無理強いは禁物ですが、本人の興味や、やりたいことを中心に、会話や自宅でできる活動などを工夫する時期です。あくまで、本人の好きなことを本人のペースで尊重することが大切です。ここまで辛抱してきた家族としては、色々言いたくなり、一気に引っ張りたくなる心境にかられることと思いますが、自発性を大事にすることが重要です。

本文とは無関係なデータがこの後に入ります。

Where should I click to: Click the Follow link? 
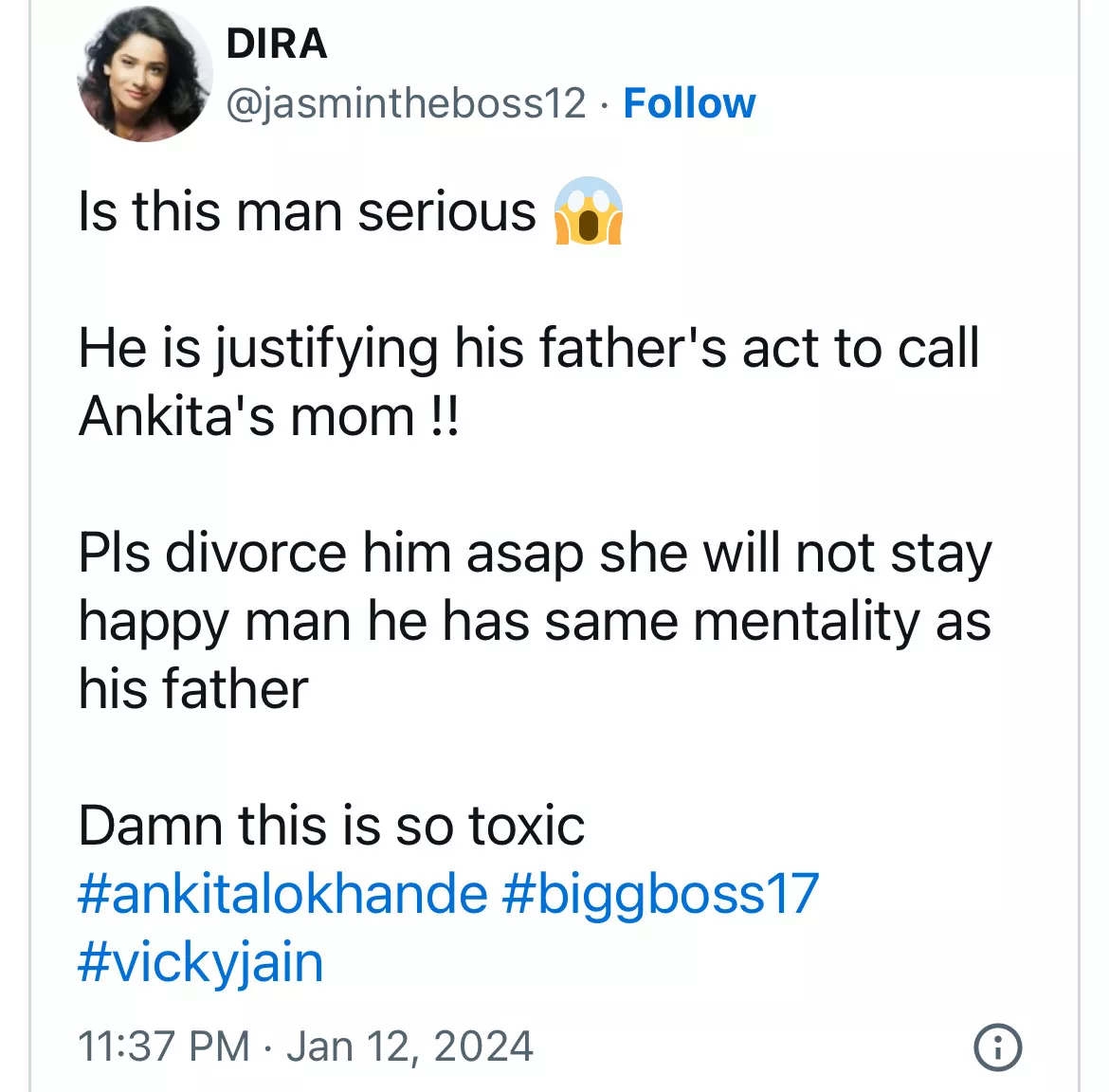coord(689,102)
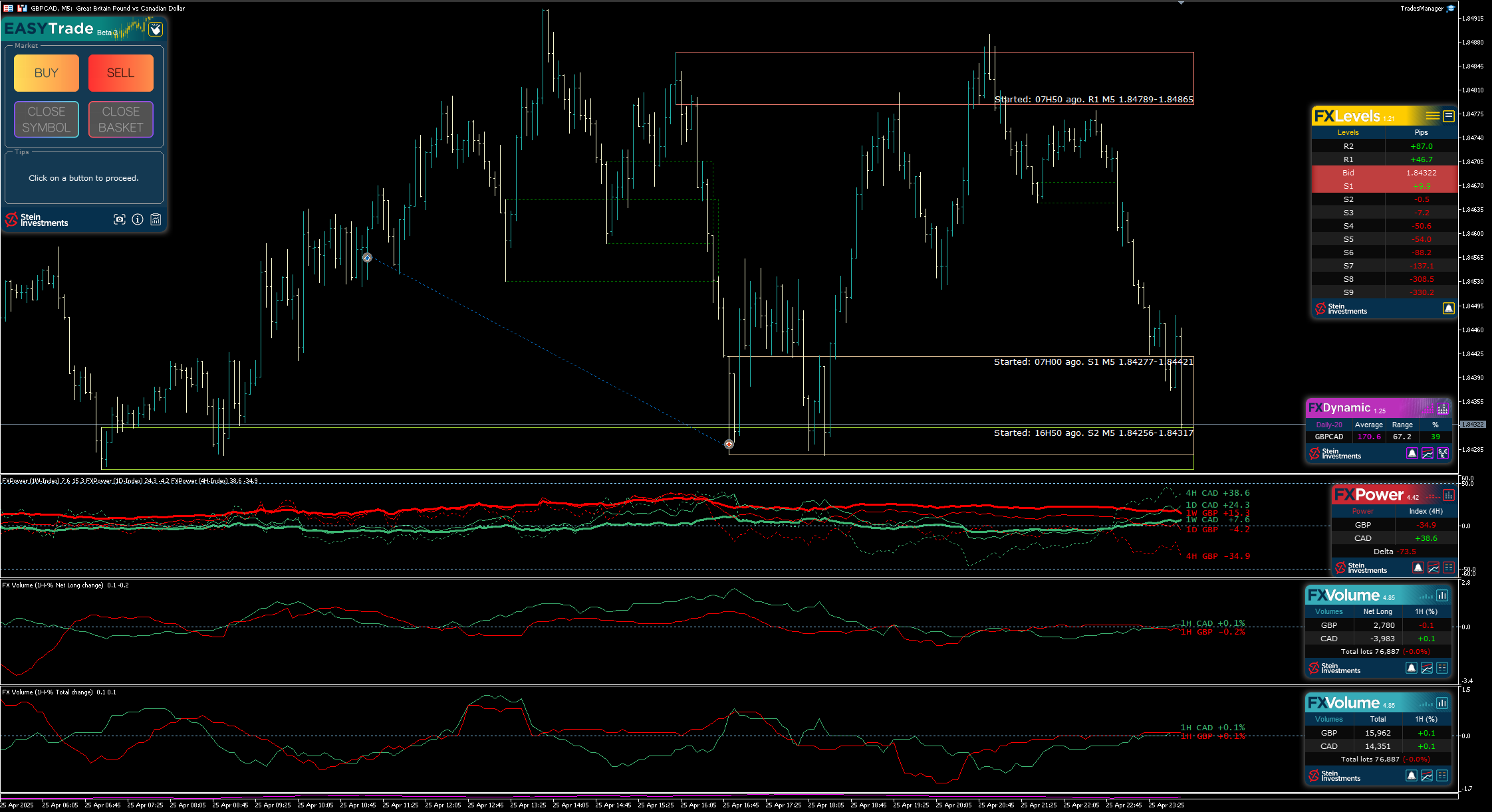Toggle the FXPower panel grid view icon
This screenshot has width=1492, height=812.
(x=1449, y=495)
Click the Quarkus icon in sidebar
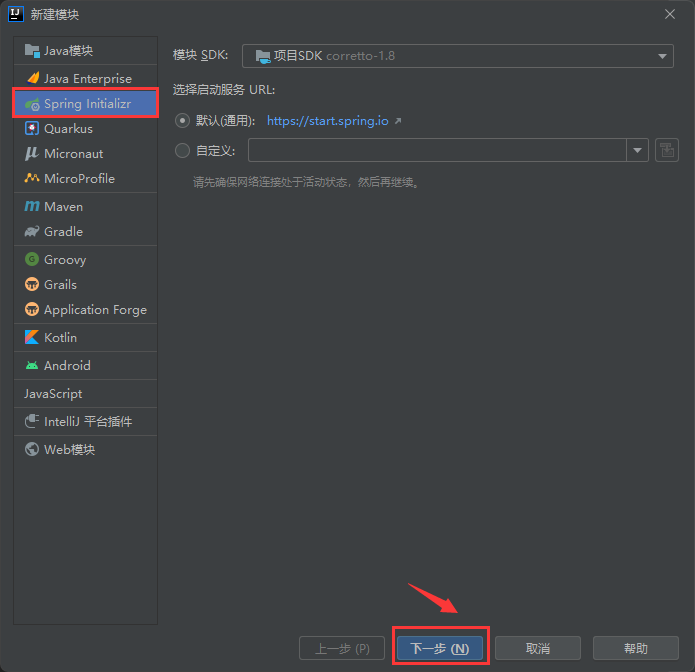This screenshot has height=672, width=695. [32, 129]
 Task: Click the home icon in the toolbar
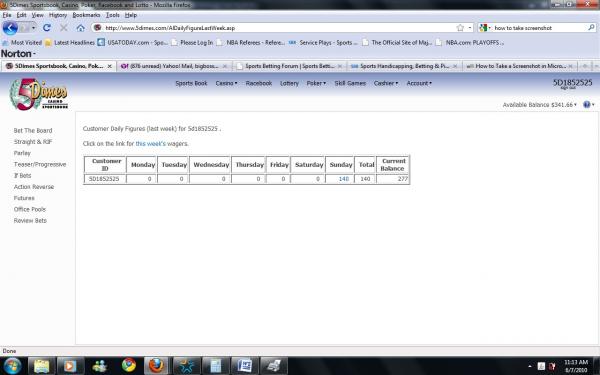(x=80, y=28)
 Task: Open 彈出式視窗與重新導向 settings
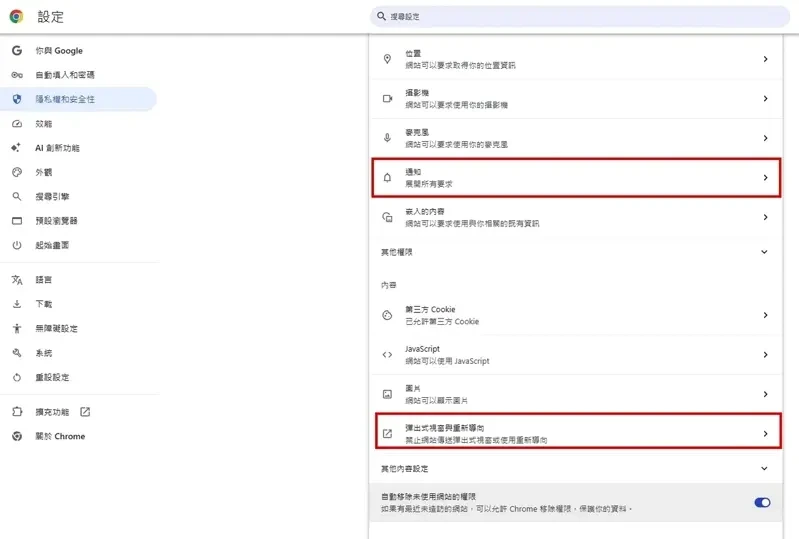578,434
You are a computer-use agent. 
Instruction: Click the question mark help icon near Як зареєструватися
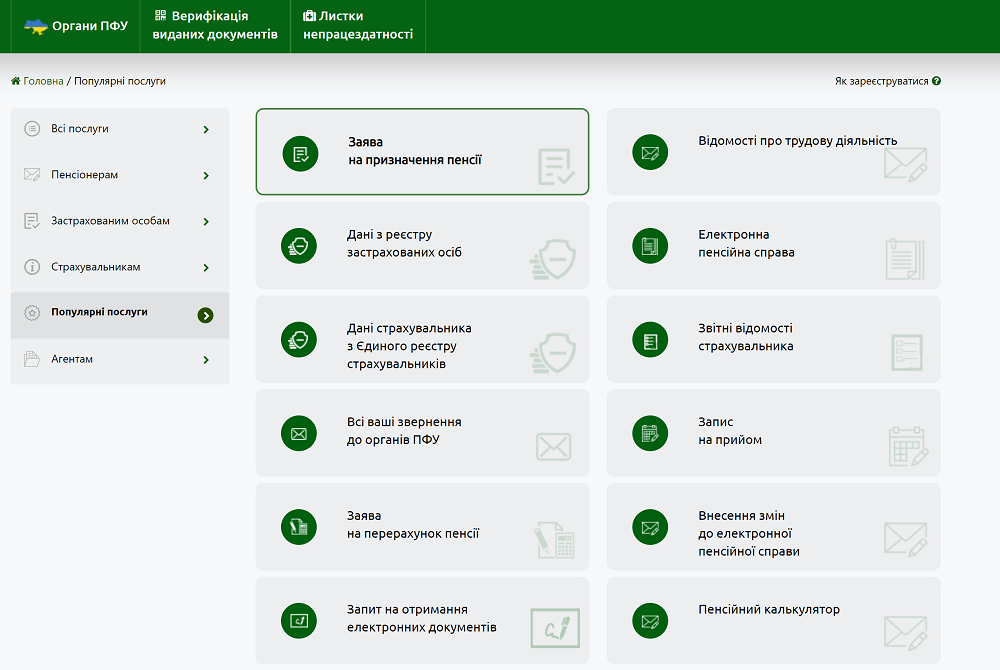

出口期:(出口に向かうも、先行きの不安が出てくる時期)
- 家では普通に生活が出来る。
- 家族以外の人との交流を見つける。
- 家庭以外の居場所を見つける。
- 先行きの不安が出てくる。
家庭から一歩外へと向かうも、今までとは異なる不安や問題に直面するため、まだまだデリケートで疲れやすい時期です。行きつ戻りつしながら進んでいくものですから、子どもの言動に一喜一憂しないようにしましょう。ここでは、本人が、自分のペースを大事にしながら、問題解決方法やストレス解消法などを一緒に考え、伴走してくれるサポーターとつながることが役に立ちます。 カウンリング機関、都道府県や市や区の福祉機関、民間やNPOの支援者や居場所、ミーティング、人生の先輩や親の会、習い事、趣味など第3の場(サードプレイス)をみつけ、つながってみましょう。
サポ―トを得る
子どもがひきこもることは、親にとっても辛く、将来への不安や世間の目を気にして、親も社会とのつながりを断ちたくなることも少なくありません。しかし、家族で抱えこんでいるうちは、出口がみつかりにくいものです。出口をみつけていくためには、まずは親御さんが自分にあったサポートを得ましょう。
ひきこもっている本人も、その状態をよいとは思ってはおらず、なんとかここから抜け出したいと望んでいることが多いものです。フェリアン大阪・京都では、「本人」にとって引きこもりの意味や必要性は何なのかを、家族や本人と共に考えていきたいと思っています。そして、どうすれば少しでも楽になるか、生きやすくなるか、元気になるかを共に考えながら、スモールステップを丁寧に積み重ね、自分らしく生きていく術や道を見出していくことのお手伝いをしていきたいと思っています。
また背景にいじめられ体験などのトラウマがあったり、症状が強い場合には、トラウマや症状軽減のためのカウンセリングを通して、本人へのサポートができればと思います。